GLS operates its own sites in Italy, but also works with franchisees. Why is this the case?
Historically speaking, GLS Italy grew out of the franchise system Corriere Executive, which has been a wholly owned subsidiary of GLS since 2001. In northern Italy and in Rome we operate the majority of the GLS-owned sites. We cover most of the regions in the country with our 60 franchisees, although it doesn’t make any difference in terms of the GLS system and for our customers – as we adhere to the same standards, from Brixen in South Tyrol to Syracuse in Sicily. From parcels to pallets, we transport whatever the customer wants – in the way they want it.
Is this system successful?
It certainly is! Despite the economic crisis affecting the country, GLS Italy has doubled its consignment volume over the past four years, with the share attributable to B2C having risen to around 50 per cent. We are the number two in the Italian market – and have been leader in quality for many years.
To what extent has your time in Italy changed you?
I feel very much at home in Italy, but I am always happy to be in Austria too. One of their strengths is the ability to respond quickly and flexibly to new situations and challenges. We start by identifying opportunities to develop our business and then weigh up the risks. Coupled with the dependability and reliability that are often regarded as typical German traits, this is the foundation of our success.
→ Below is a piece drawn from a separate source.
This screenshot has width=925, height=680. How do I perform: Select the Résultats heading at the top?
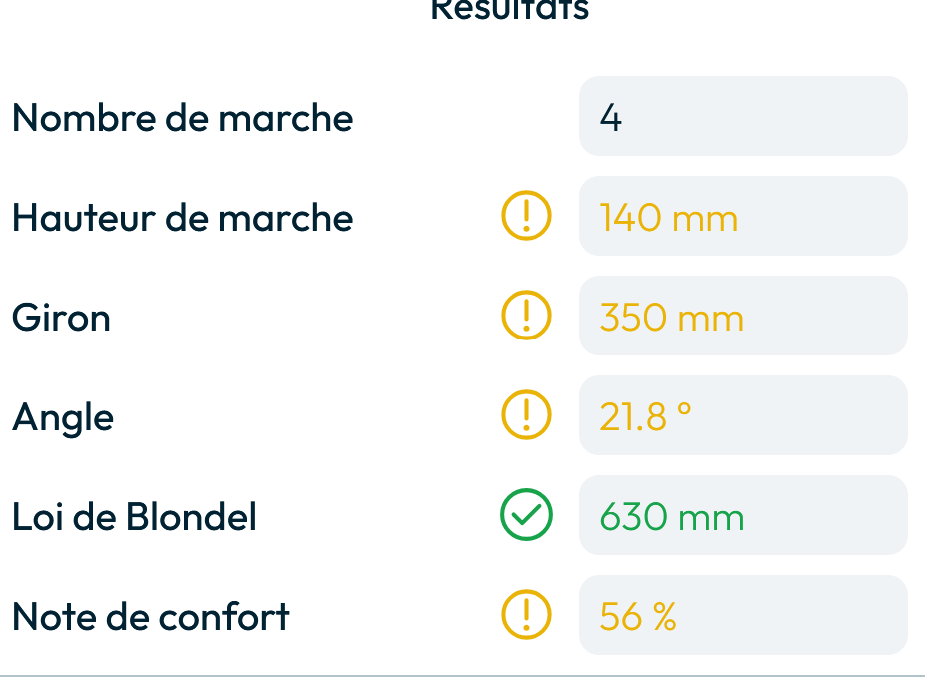tap(509, 10)
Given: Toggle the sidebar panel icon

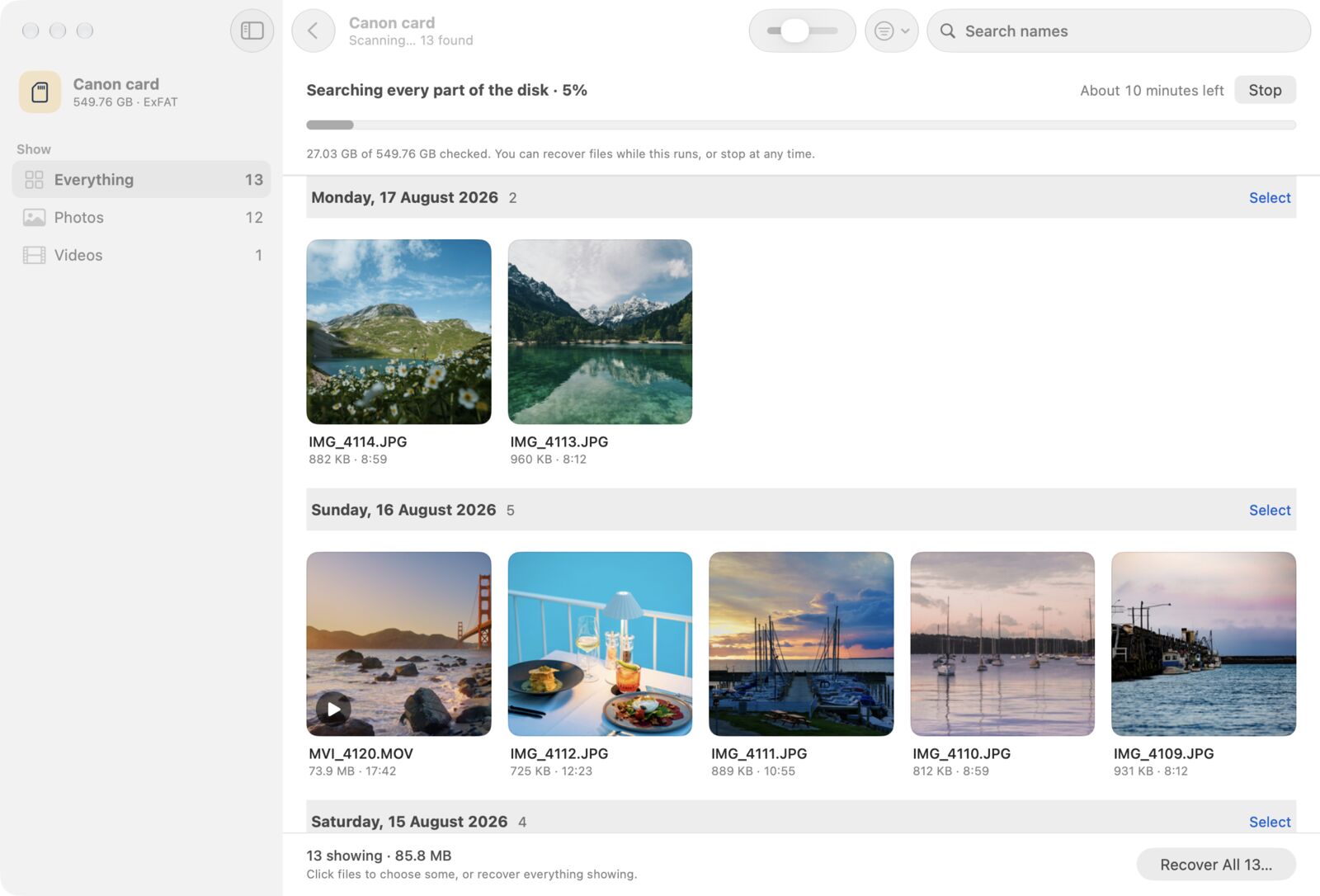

Is flexibility important for the future?
Yes, because the market is evolving all the time – especially due to the flourishing online retail sector. In the growing 2C market, we need innovations on the last mile – for deliveries – that combine standardised processes with flexible solutions.
Sustainable urban logistics concepts are a particular challenge – and one that varies from city to city. In Italy, we are experimenting with a wide variety of approaches, including electric vehicles, bicycles and couriers on inline skates. We pursue a hands-on mentality in this regard, which means just doing something instead of talking about it at length and not worrying about whether or not it will work.
In your opinion, what are the most important skills for an executive?
An executive has to be familiar with the processes within the system and understand the workflows. They have to have time for their employees and customers – and have to be level-headed and, most importantly, predictable. I think this is the only way to build a motivated team that gets behind you and that enjoys the work. I love my job and seek to share this passion with my employees on a daily basis.
And how do you relax?
To get the balance right, I attach great importance to work-free weekends, during which I enjoy spending time with family and friends – including over sporting activities such as cycling, skiing and mountaineering.